Corrupt pastors are wielding spiritual and seeking political power for personal gain. Worship moving more and more toward a performance mentality with congregations set up to be onlookers, seeking to please crowds who may or may not be believers, rather than being crafted as something that believers are an active part of to remind them of the Biblical truth.

I see rising Biblical illiteracy as we lose our taste for deep study and the hard work that goes along with it. Instead, we are seeking internal voices and more mystical experiences to guide us in truth. I see a lack of willingness to call out error where we see it, and lack of courage to call each other to continue the path of always being reformed back to the biblical sources.

Fortunately, the remedy is inherent in the tenets of the Reformation. So these are also our application! Let us follow in the proud tradition of our Protestant forbearers and celebrate what they recaptured!

Semper reformanda!
Be on the lookout for each other, lest we stray away from Biblical truth. Be diligent in searching the source, The Bible, when it comes to our church’s teaching and culture, and do not be afraid to challenge when you see something that seems off.

The problem that the medieval church had that got it to the dark place it was before the Reformation, was a constant progression, adding to the scripture. The solution that the reformation provided was not “regression,” but rather “reformation” back to the Word of God, rightly taught.

This is our task as well. Continually holding our beliefs, ideas, practices as a church, and our personal lives up to the Word of God, and reforming ourselves as we see any variance.

We must always be going back to the Bible. We must treasure the gift that the reformers gave us, of unlocking the scriptures from the ivory tower and placing it in our common language. We must honor the sacrifice they made, sometimes at the cost of their life, to allow us to read the very words of God in our own, every day, language. Honor it by reading it regularly, become experts in it. And become expert doers of it.

The best way to learn to be an expert in understanding and doing the scriptures: Personally participate and engage in worship – together as a whole church, in small groups from house to house, at home as a family, and personally. This is the other part of the gift the reformers gave us: the unleashed word and the reminder of the early church’s practice of gathering together in large and small groups around it.

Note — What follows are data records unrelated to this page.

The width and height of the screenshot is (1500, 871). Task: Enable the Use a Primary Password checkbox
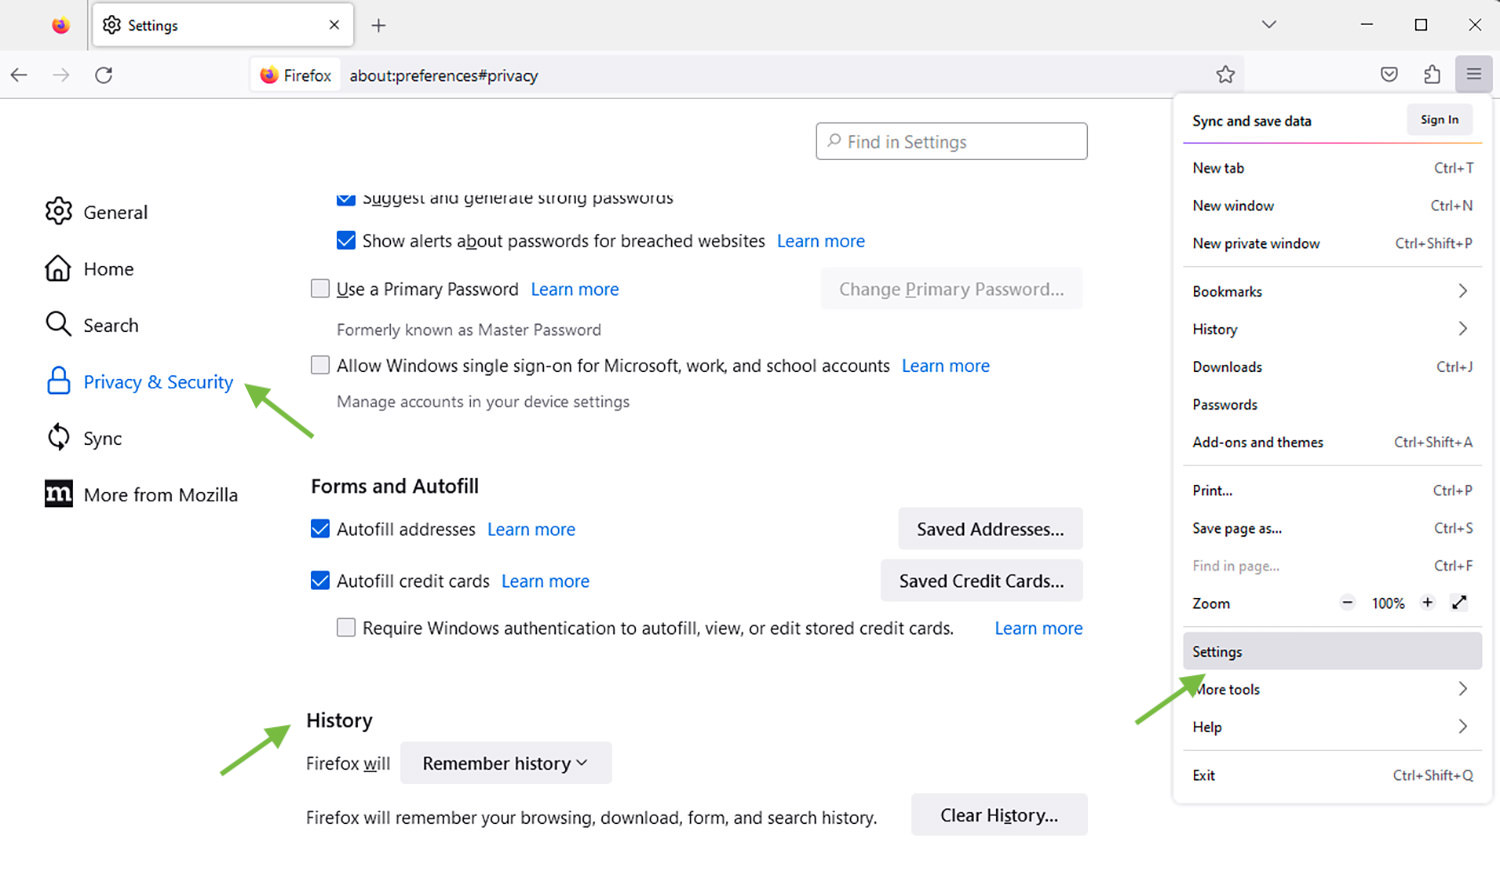320,289
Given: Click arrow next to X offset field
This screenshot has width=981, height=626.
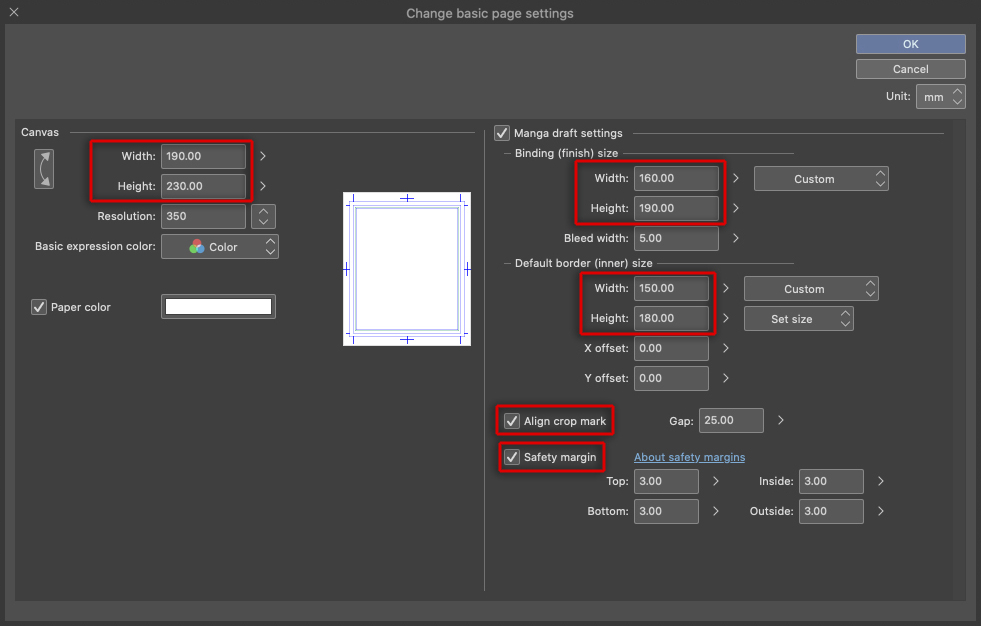Looking at the screenshot, I should click(725, 348).
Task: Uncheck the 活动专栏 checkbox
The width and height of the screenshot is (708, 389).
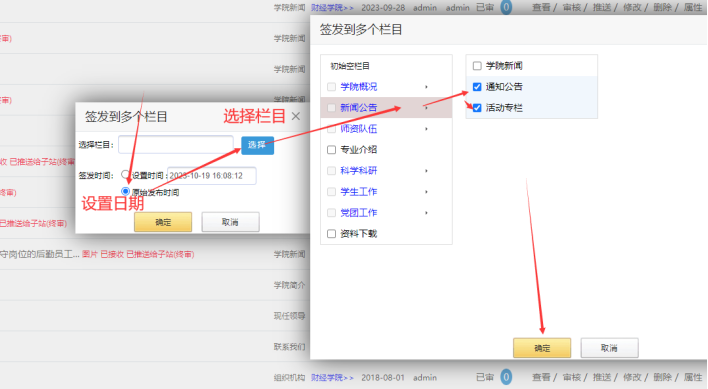Action: [x=477, y=108]
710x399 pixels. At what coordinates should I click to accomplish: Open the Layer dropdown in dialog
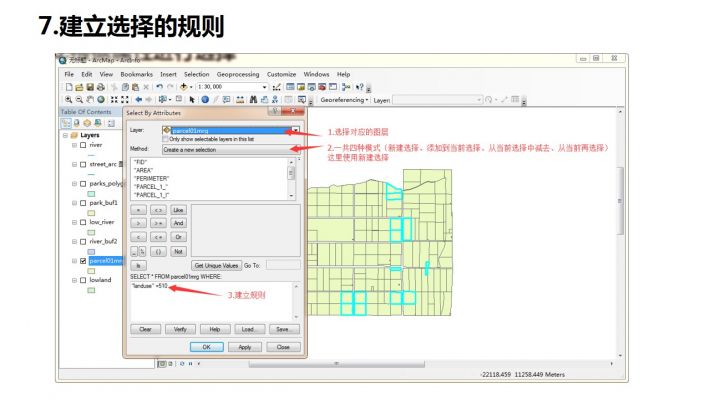click(x=295, y=130)
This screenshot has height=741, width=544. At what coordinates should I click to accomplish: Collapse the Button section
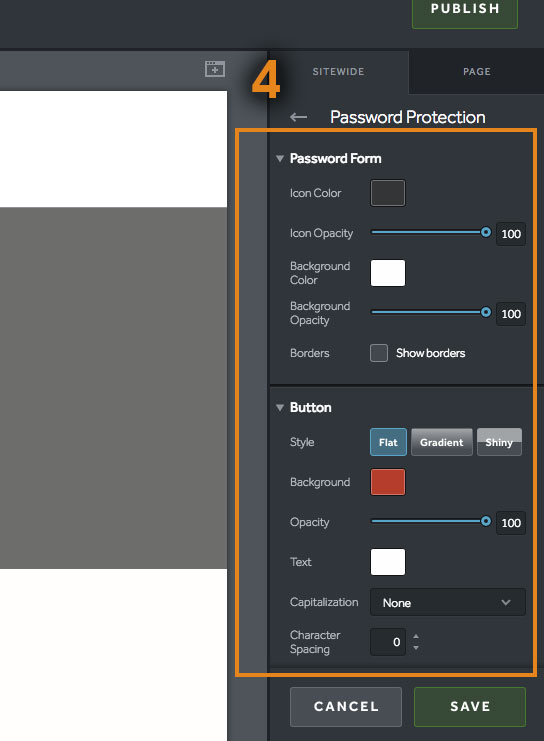(x=280, y=407)
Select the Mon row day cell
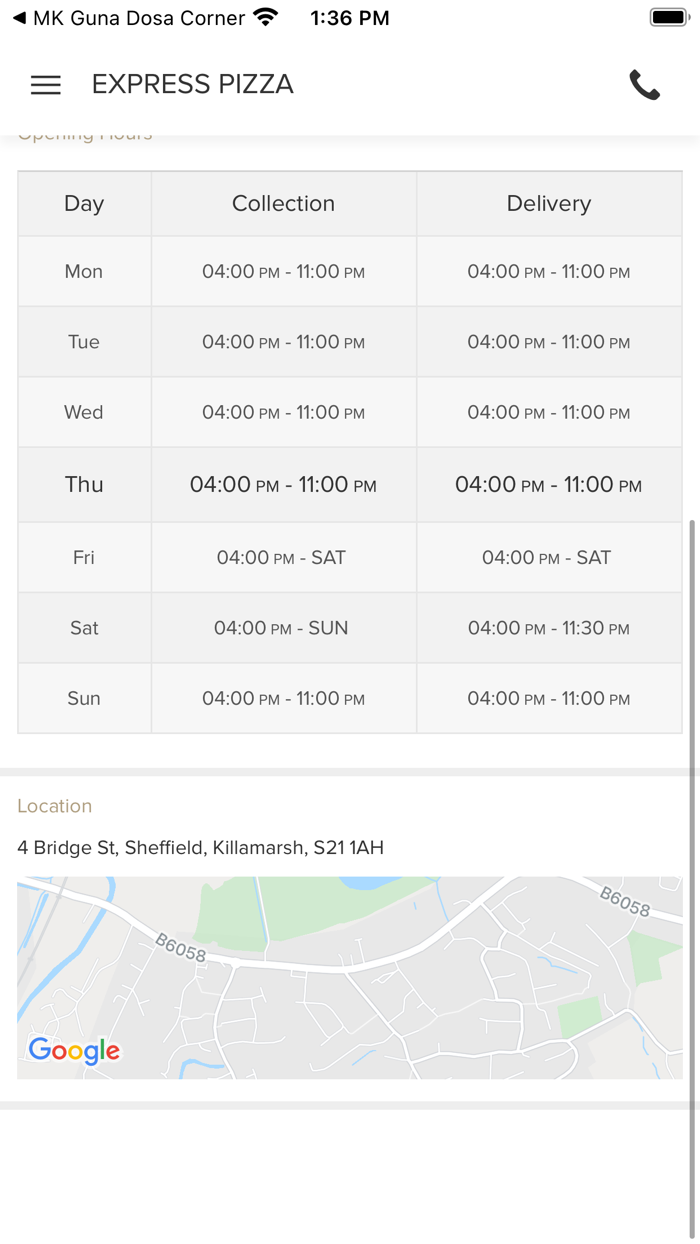Screen dimensions: 700x1244 (84, 272)
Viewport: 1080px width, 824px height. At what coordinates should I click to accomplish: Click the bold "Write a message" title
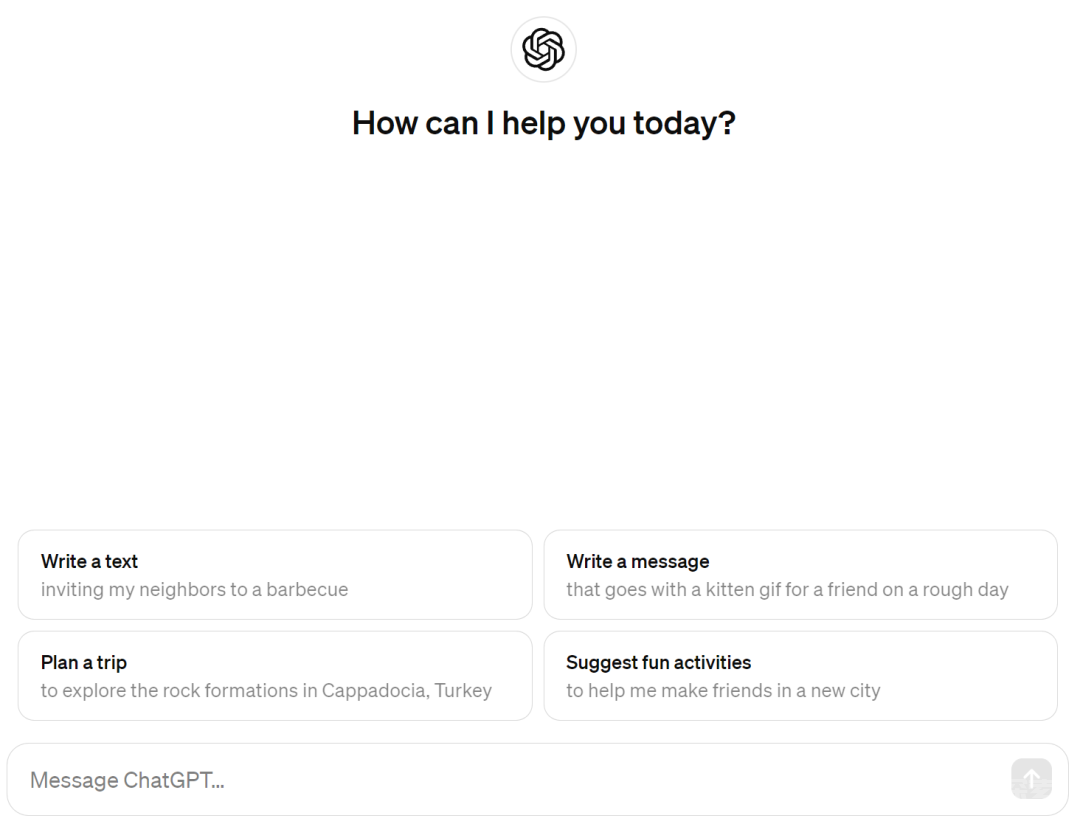638,562
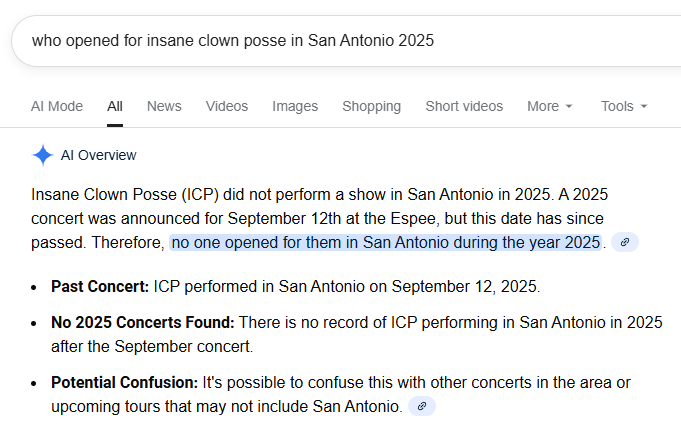681x447 pixels.
Task: Open the Tools dropdown
Action: 624,106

And most importantly, the central tenet of the entire reformation: Look to Christ alone.

  • Trust in his love and mercy and grace toward you
  • Trust his finished work
  • Don’t trust your performance > face reality!
  • Don’t trust your conformity to the crowd
  • Don’t trust your track record
    Don’t even trust in your ability to live by the tenets of the reformation successfully.
  • Trust Jesus.
  • Our hope is not found in our right understanding and performance of His teachings, our hope is found in Him and his right performance.